S with No Front Teeth

By Pam Marshalla

Q: I have a 3-year-old whose front teeth had to be pulled due to decay. He likely won’t have those teeth again for 2-4 years. Do I wait to treat S?

This depends upon what you are trying to accomplish…

First, if you are trying to bring stridency into the client’s phonological system, and are stimulating S to do that, I would do it now.  In fact, I would stimulate for all the strident phonemes right away –– S, Z, Sh, Zh, CH, J.  In this case, you are not trying to teach the phonemes.
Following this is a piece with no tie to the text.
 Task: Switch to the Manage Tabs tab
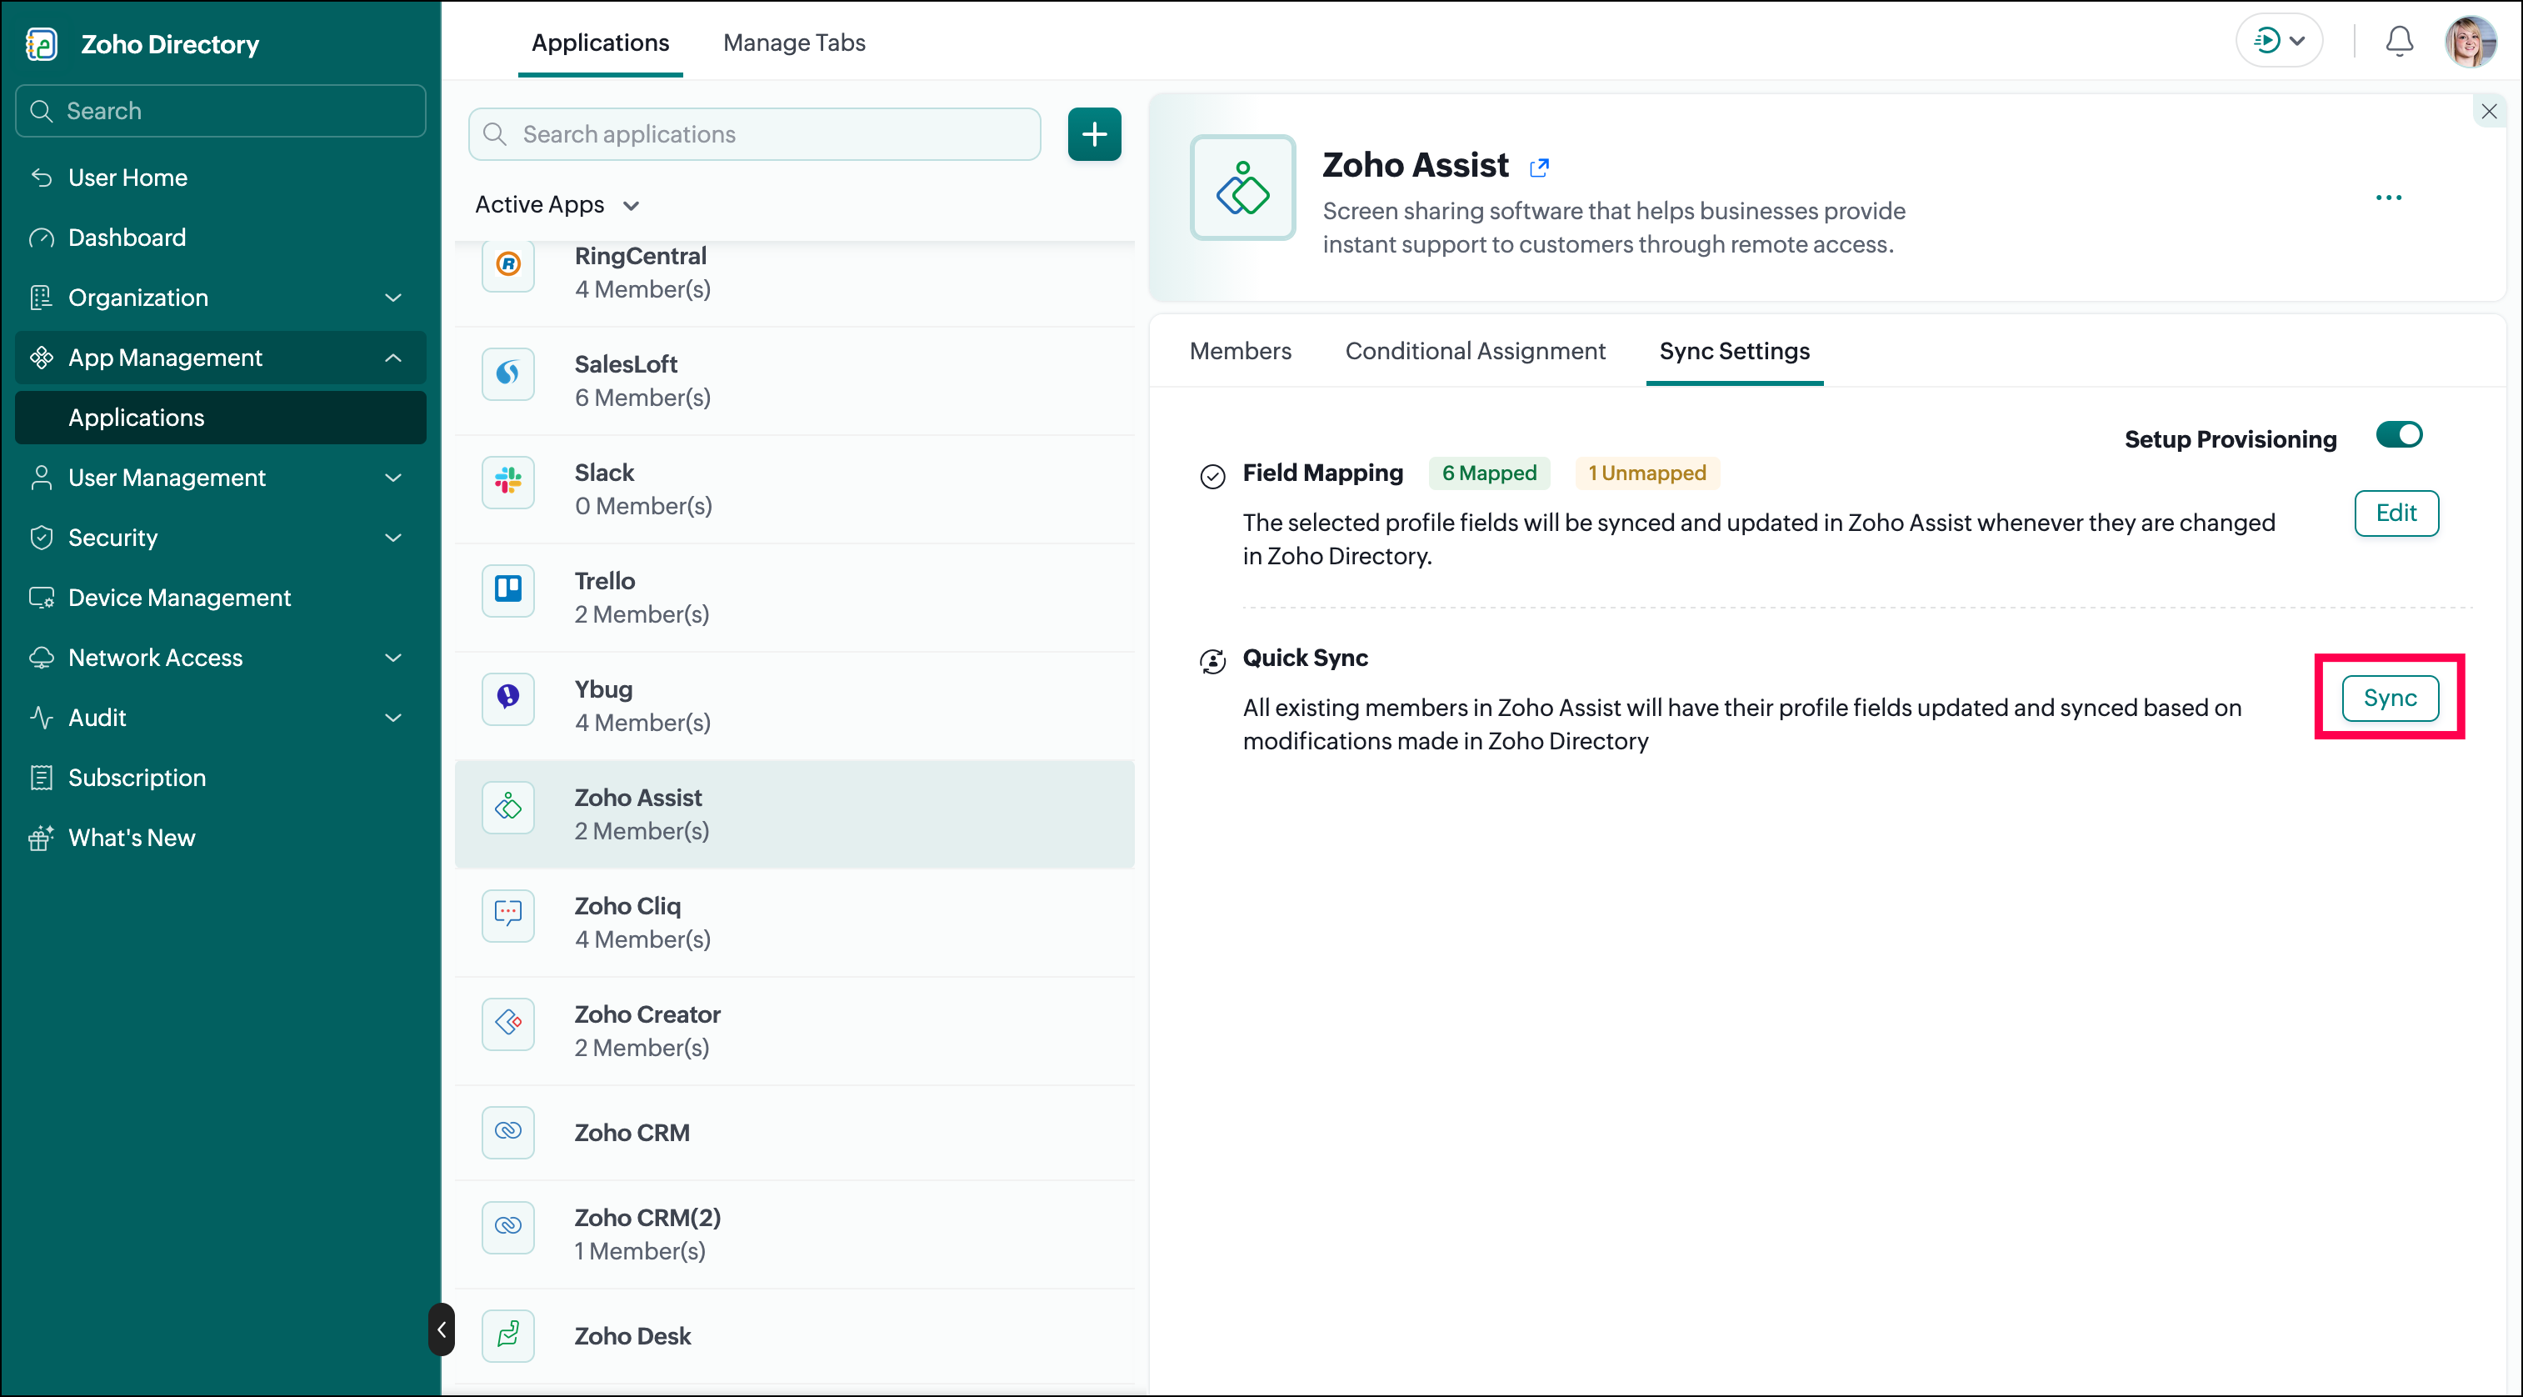point(794,43)
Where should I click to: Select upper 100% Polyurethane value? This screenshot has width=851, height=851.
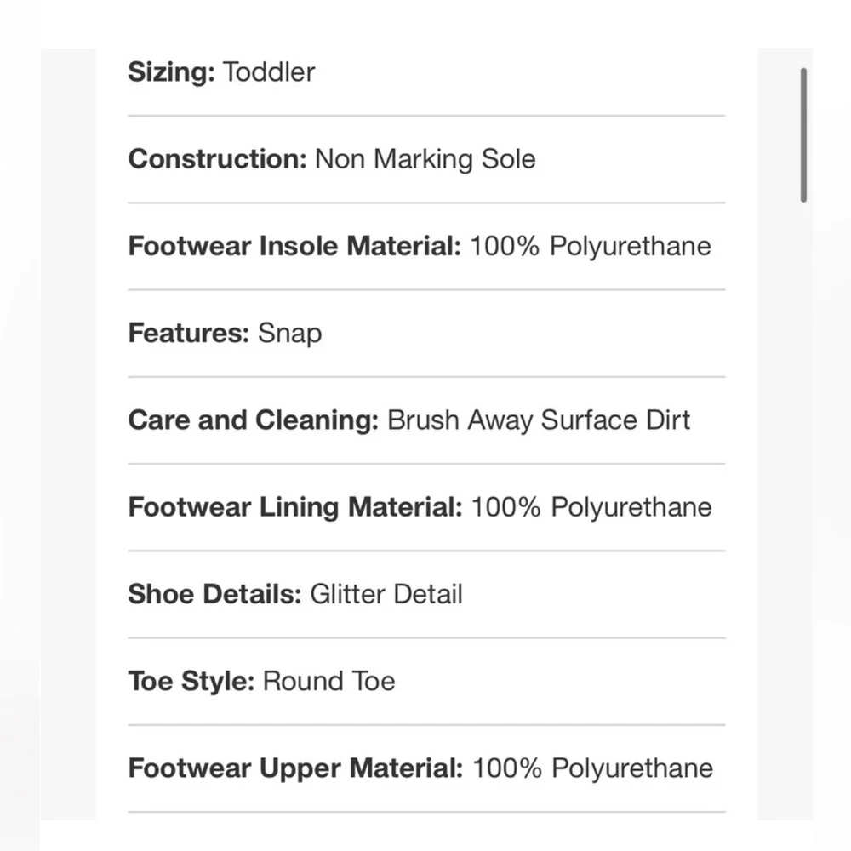pyautogui.click(x=592, y=768)
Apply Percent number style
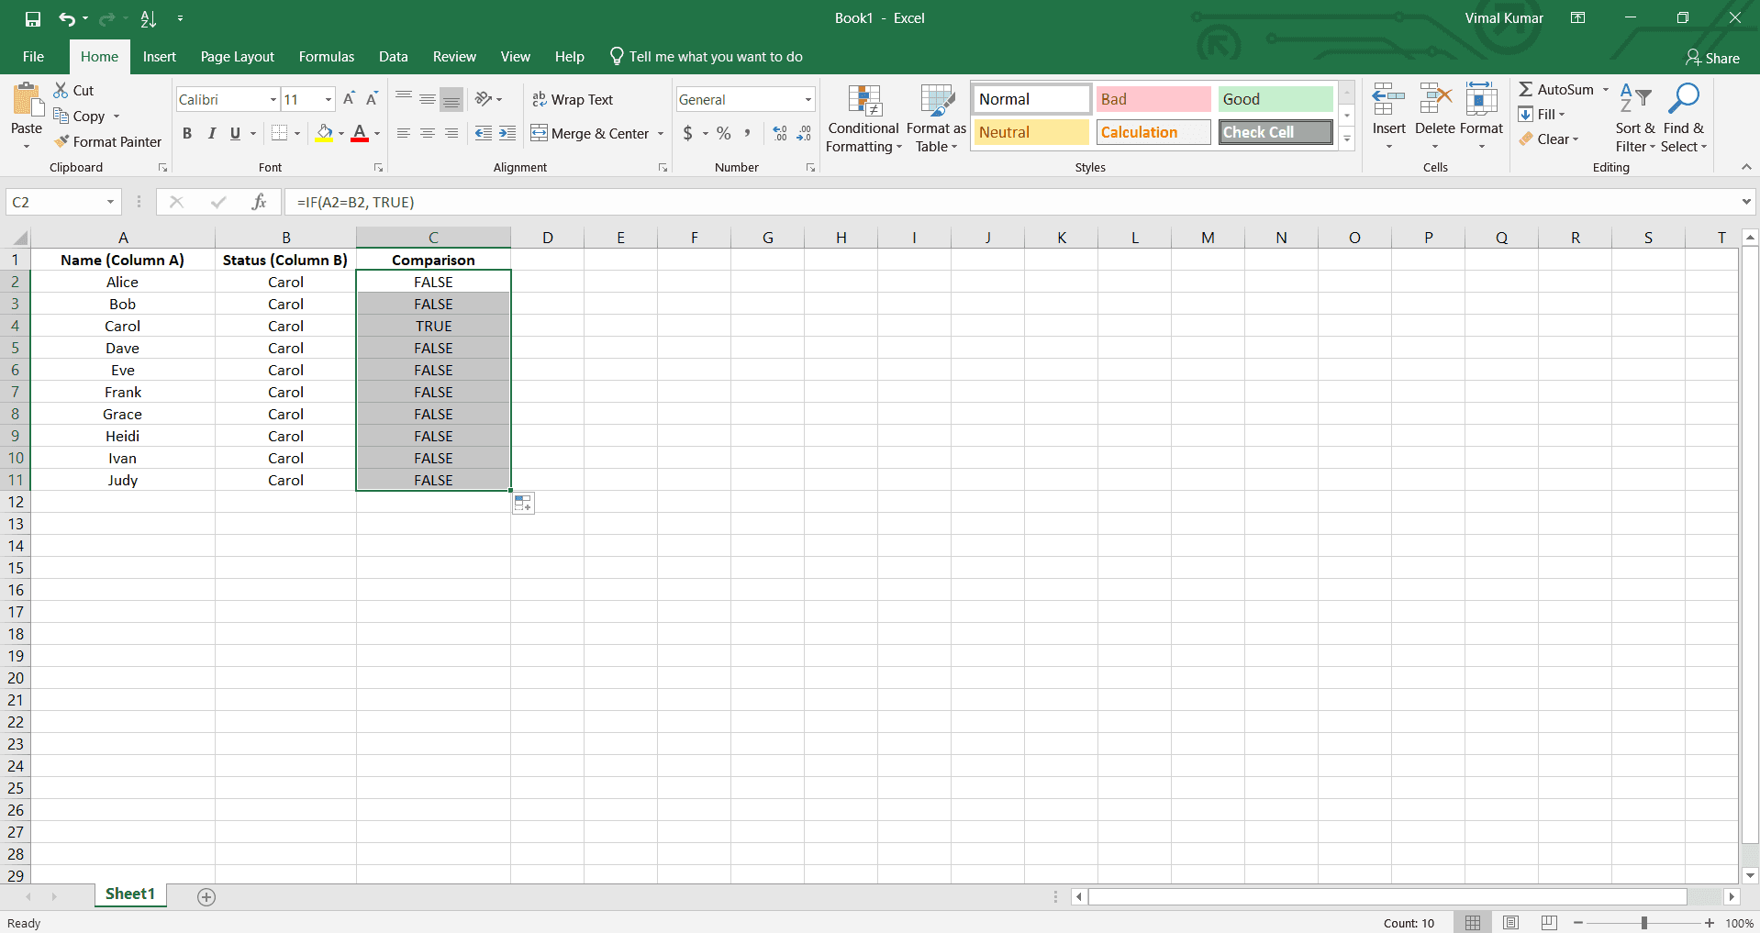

Instead you are trying to introduce stridency into his phonological system.  It will not matter which phoneme is gained first, second, and so forth.  And it will not matter if any of these phonemes are produced perfectly.

Second, he will not be able to produce a perfect S without any front teeth, so he will have to learn to compensate for the structural problem.  This is a basic Van Riper concept.

The compensation that is used until the new teeth arrive could be one of several, and depends upon what you think sounds best and what you observe that he can handle:

  • He could learn to produce his S laterally, so the sound comes out the side where presumably he has some teeth.
  • He could make a fricated sound by placing the tongue-tip right next to the alveolar ridge.  The tinier he makes the opening between the tongue-tip and the ridge, the more fricated it will sound.
  • He could produce the sibilants with the tongue between the lips so that frication is formed between the tongue-tip and the upper lip.
  • Or you could teach him a phoneme substitution that will serve as a placeholder for S until his teeth arrive.  He could use t/s and d/z.